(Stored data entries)
• • • • • • •
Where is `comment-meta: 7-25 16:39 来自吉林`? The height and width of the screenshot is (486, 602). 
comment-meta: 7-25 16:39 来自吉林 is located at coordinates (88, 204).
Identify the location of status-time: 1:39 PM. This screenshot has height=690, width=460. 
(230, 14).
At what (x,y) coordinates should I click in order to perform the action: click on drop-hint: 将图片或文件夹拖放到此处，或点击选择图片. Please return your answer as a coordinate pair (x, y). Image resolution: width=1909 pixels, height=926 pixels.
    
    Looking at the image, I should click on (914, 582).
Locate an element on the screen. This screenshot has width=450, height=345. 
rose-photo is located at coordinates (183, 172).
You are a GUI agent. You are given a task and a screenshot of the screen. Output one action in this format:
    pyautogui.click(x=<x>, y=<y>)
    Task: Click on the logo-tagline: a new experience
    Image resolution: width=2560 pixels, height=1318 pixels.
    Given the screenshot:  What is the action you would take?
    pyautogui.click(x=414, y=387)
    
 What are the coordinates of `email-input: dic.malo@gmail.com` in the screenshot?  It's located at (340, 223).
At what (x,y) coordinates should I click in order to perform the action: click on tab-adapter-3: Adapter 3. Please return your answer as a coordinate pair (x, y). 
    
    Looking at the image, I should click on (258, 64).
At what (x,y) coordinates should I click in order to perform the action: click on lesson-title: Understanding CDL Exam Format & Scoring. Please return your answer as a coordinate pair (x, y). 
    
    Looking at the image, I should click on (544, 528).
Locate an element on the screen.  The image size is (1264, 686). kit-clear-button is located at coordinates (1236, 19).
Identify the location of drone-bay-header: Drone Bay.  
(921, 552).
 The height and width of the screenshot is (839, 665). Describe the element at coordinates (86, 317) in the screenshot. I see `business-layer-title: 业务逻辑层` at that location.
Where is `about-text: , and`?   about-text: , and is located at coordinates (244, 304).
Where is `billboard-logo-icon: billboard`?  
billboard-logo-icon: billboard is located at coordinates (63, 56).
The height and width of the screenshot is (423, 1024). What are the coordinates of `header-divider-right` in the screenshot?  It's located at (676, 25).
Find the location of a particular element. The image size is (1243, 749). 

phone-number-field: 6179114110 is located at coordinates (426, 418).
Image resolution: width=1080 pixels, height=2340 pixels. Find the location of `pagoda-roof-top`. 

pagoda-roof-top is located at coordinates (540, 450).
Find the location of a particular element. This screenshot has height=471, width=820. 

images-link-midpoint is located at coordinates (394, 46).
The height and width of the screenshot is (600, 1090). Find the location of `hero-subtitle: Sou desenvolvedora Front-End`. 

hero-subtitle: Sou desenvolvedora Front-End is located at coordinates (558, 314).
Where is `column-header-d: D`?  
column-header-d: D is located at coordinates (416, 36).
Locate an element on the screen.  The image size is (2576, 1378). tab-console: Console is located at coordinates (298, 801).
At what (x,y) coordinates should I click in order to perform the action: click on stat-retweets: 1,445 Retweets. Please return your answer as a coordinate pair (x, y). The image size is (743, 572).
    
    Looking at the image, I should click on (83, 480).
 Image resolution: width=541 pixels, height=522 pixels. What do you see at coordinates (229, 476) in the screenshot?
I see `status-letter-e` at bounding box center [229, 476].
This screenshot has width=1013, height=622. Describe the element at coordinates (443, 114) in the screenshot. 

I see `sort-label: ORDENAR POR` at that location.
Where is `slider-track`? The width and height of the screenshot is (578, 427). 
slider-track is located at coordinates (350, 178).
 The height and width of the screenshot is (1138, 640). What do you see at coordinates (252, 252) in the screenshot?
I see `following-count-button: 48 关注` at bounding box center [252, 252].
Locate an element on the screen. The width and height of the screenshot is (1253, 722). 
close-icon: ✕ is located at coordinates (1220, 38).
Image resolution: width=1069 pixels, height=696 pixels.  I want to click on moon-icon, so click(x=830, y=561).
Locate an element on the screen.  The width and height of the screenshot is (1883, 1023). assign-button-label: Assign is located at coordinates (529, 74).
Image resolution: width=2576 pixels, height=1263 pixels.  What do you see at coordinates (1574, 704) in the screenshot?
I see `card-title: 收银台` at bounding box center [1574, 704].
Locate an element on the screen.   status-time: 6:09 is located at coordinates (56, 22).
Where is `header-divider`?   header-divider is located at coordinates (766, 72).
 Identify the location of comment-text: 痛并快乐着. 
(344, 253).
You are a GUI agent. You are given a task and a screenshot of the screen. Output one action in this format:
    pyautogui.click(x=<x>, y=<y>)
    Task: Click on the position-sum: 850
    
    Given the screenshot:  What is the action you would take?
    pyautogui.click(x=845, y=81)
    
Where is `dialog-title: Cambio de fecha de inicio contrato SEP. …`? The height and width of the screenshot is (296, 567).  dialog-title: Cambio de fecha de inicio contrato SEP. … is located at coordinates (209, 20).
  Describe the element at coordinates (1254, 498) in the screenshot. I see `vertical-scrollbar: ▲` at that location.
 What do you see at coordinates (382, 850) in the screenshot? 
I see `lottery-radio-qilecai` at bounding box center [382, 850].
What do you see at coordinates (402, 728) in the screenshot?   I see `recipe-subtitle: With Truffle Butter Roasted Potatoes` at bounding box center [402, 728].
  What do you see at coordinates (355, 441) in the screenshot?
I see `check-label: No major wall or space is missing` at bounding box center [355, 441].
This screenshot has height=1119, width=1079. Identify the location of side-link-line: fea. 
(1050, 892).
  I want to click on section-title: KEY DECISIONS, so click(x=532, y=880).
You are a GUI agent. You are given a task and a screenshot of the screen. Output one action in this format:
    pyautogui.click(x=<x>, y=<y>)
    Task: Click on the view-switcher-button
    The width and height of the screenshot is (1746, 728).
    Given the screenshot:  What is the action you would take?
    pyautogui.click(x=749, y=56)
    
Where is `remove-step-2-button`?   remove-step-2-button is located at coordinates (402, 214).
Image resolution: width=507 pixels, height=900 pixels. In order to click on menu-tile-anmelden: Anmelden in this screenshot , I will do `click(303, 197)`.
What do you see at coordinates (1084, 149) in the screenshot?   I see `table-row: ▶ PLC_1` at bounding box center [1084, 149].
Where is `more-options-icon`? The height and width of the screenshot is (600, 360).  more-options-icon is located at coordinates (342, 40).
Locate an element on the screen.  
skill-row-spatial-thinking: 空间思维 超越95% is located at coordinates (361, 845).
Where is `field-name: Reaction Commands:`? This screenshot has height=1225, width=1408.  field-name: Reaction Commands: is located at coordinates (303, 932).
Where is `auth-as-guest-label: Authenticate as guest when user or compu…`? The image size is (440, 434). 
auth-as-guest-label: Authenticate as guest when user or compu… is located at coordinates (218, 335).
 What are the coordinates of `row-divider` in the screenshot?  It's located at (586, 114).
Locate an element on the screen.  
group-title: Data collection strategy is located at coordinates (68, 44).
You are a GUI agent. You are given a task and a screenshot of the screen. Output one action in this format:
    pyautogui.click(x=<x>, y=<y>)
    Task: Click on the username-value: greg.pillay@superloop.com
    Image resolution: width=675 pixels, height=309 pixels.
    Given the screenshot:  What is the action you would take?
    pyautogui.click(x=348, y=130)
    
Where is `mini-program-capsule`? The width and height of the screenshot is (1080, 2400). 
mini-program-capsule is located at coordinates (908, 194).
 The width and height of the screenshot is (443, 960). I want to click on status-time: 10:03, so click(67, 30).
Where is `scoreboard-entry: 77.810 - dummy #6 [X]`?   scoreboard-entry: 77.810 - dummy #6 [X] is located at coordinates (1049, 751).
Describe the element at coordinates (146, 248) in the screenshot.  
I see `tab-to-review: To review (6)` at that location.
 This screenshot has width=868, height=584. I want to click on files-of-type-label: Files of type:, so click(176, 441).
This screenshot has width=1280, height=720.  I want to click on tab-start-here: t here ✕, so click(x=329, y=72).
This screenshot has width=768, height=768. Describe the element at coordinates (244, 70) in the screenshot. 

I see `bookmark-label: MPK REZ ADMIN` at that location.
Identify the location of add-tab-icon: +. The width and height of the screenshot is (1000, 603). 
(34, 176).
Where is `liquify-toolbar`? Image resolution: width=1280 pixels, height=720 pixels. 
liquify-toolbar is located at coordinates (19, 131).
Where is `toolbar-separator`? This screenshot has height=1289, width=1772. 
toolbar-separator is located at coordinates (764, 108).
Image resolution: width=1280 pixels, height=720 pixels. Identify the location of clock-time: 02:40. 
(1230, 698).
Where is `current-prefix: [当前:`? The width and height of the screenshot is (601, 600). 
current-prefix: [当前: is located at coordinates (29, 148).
• • • • • • •
• _Instructions to follow_: Count the lines in the material above that contain the string "when". Reply with the number only.

• _Final answer_: 2